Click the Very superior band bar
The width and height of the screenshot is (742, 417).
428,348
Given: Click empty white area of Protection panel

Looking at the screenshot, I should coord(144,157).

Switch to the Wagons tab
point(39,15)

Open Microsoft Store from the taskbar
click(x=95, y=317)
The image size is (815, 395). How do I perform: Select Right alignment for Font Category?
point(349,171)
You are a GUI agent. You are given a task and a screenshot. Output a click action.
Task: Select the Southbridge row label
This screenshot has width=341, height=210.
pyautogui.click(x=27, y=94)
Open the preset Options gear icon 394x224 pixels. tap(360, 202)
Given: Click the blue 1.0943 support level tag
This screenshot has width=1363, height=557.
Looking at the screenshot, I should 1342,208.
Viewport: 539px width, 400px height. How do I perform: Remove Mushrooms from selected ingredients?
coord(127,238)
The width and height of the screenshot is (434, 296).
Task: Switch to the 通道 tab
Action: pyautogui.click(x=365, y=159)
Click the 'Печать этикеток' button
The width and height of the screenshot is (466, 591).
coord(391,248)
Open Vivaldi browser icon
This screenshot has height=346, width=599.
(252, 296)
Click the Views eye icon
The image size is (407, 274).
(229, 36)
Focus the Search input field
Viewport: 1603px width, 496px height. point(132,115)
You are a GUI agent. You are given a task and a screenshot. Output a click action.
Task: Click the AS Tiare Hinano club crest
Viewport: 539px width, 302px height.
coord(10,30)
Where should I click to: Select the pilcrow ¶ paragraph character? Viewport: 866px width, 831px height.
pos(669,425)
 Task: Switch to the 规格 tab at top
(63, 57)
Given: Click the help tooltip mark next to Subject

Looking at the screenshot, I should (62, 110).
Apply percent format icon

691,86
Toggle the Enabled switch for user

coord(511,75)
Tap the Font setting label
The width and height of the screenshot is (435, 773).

_ _ _ _ _ _ _

**What is needed**
Which lines run from the one containing "The image size is (815, 395)." to the final line of the entries? Return those lines exactly, and only those.

**Task response**
The image size is (815, 395). How do I perform: Select Right alignment for Font Category?
point(349,171)
You are a GUI agent. You are given a task and a screenshot. Output a click action.
Task: Select the Southbridge row label
This screenshot has width=341, height=210.
pyautogui.click(x=27, y=94)
Open the preset Options gear icon 394x224 pixels. tap(360, 202)
Given: Click the blue 1.0943 support level tag
This screenshot has width=1363, height=557.
Looking at the screenshot, I should 1342,208.
Viewport: 539px width, 400px height. How do I perform: Remove Mushrooms from selected ingredients?
coord(127,238)
The width and height of the screenshot is (434, 296).
Task: Switch to the 通道 tab
Action: pyautogui.click(x=365, y=159)
Click the 'Печать этикеток' button
The width and height of the screenshot is (466, 591).
coord(391,248)
Open Vivaldi browser icon
This screenshot has height=346, width=599.
(252, 296)
Click the Views eye icon
The image size is (407, 274).
(229, 36)
Focus the Search input field
Viewport: 1603px width, 496px height. point(132,115)
You are a GUI agent. You are given a task and a screenshot. Output a click action.
Task: Click the AS Tiare Hinano club crest
Viewport: 539px width, 302px height.
coord(10,30)
Where should I click to: Select the pilcrow ¶ paragraph character? Viewport: 866px width, 831px height.
pos(669,425)
 Task: Switch to the 规格 tab at top
(63, 57)
Given: Click the help tooltip mark next to Subject

Looking at the screenshot, I should (62, 110).
Apply percent format icon

691,86
Toggle the Enabled switch for user

coord(511,75)
Tap the Font setting label
The width and height of the screenshot is (435, 773).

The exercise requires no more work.